[STUDY MATERIAL — start]
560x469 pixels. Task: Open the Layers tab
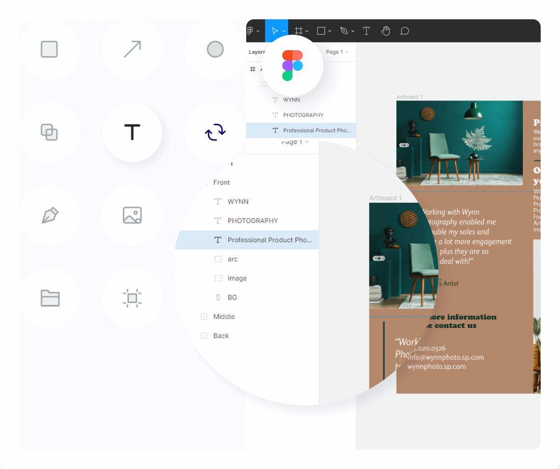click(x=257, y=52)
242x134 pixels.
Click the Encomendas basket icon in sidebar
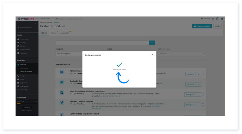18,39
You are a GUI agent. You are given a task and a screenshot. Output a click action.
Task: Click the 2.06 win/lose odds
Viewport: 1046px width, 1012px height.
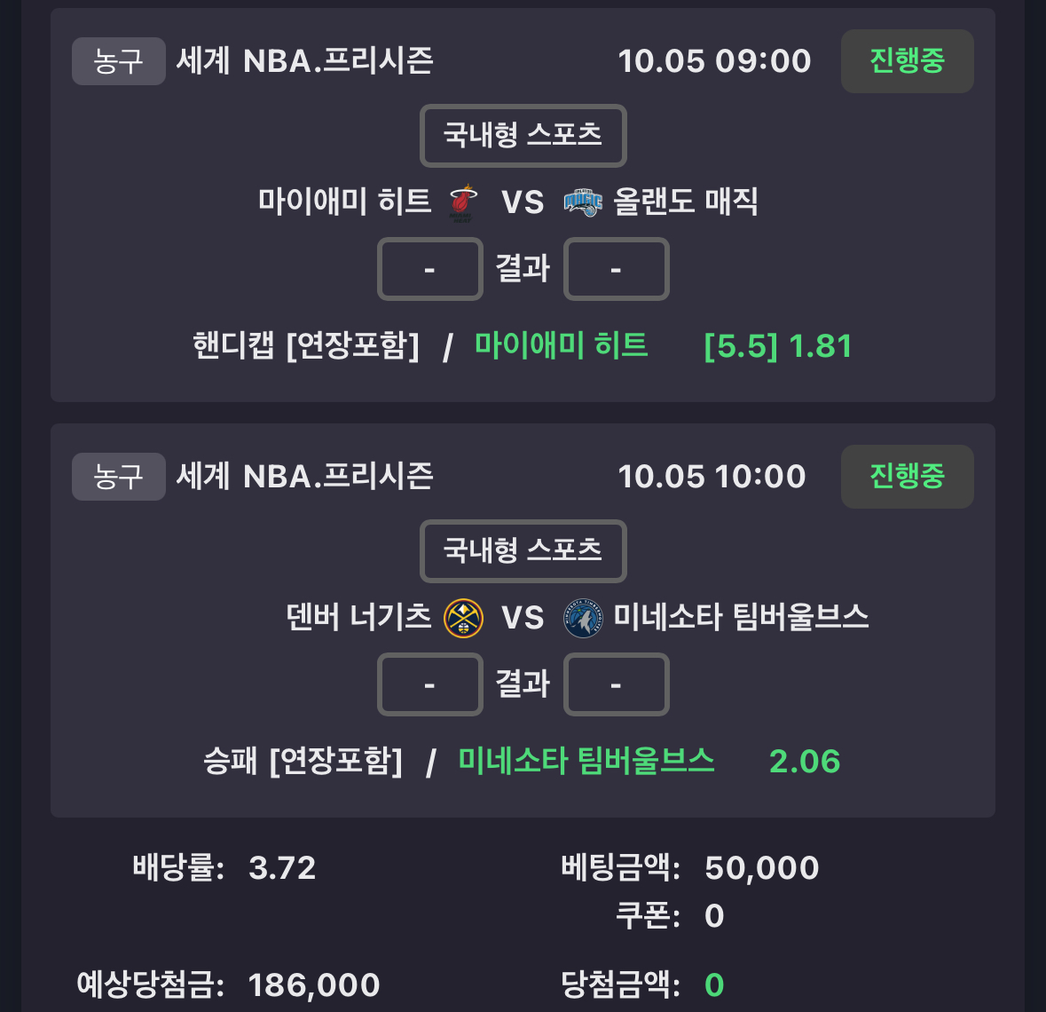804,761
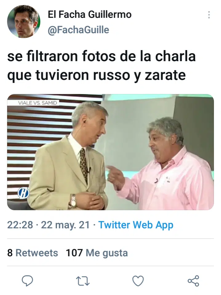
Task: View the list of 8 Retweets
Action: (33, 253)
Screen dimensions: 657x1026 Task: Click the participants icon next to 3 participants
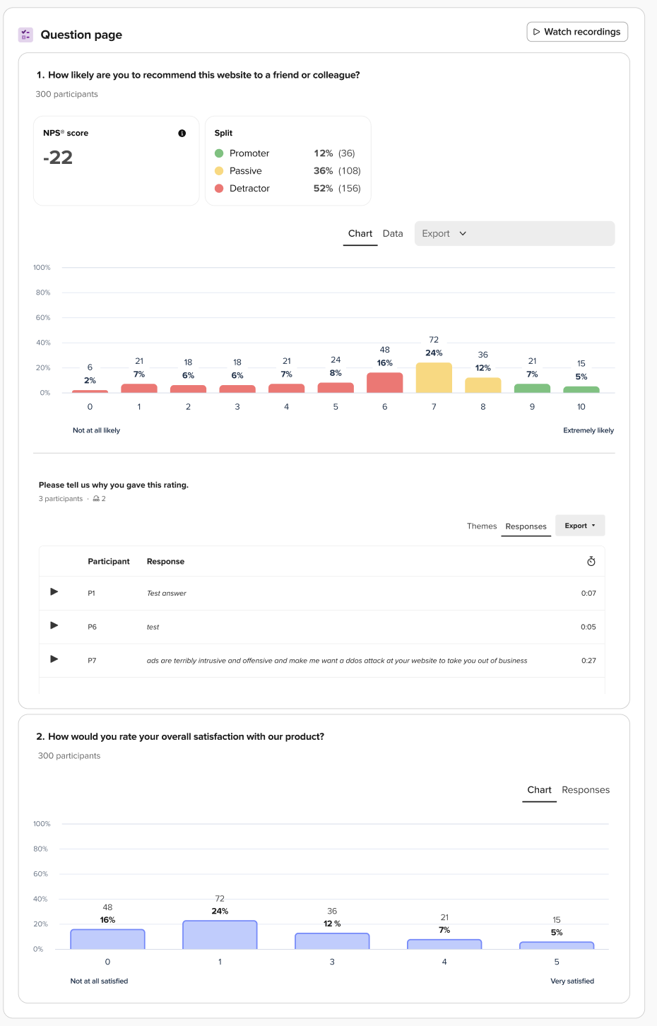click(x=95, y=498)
[STUDY MATERIAL — finish]
■ EXERCISE PROMPT
Copy the records above precisely, and leave every image out of the copy.

■ RESULT OF THE TASK
560x469 pixels. Task: Open the Layers tab
click(x=257, y=52)
242x134 pixels.
Click the Encomendas basket icon in sidebar
18,39
You are a GUI agent. You are given a task and a screenshot. Output a click action.
Task: Click the 2.06 win/lose odds
Viewport: 1046px width, 1012px height.
804,761
Task: View the list of 8 Retweets
Action: (33, 253)
Screen dimensions: 657x1026 Task: Click the participants icon next to 3 participants
click(x=95, y=498)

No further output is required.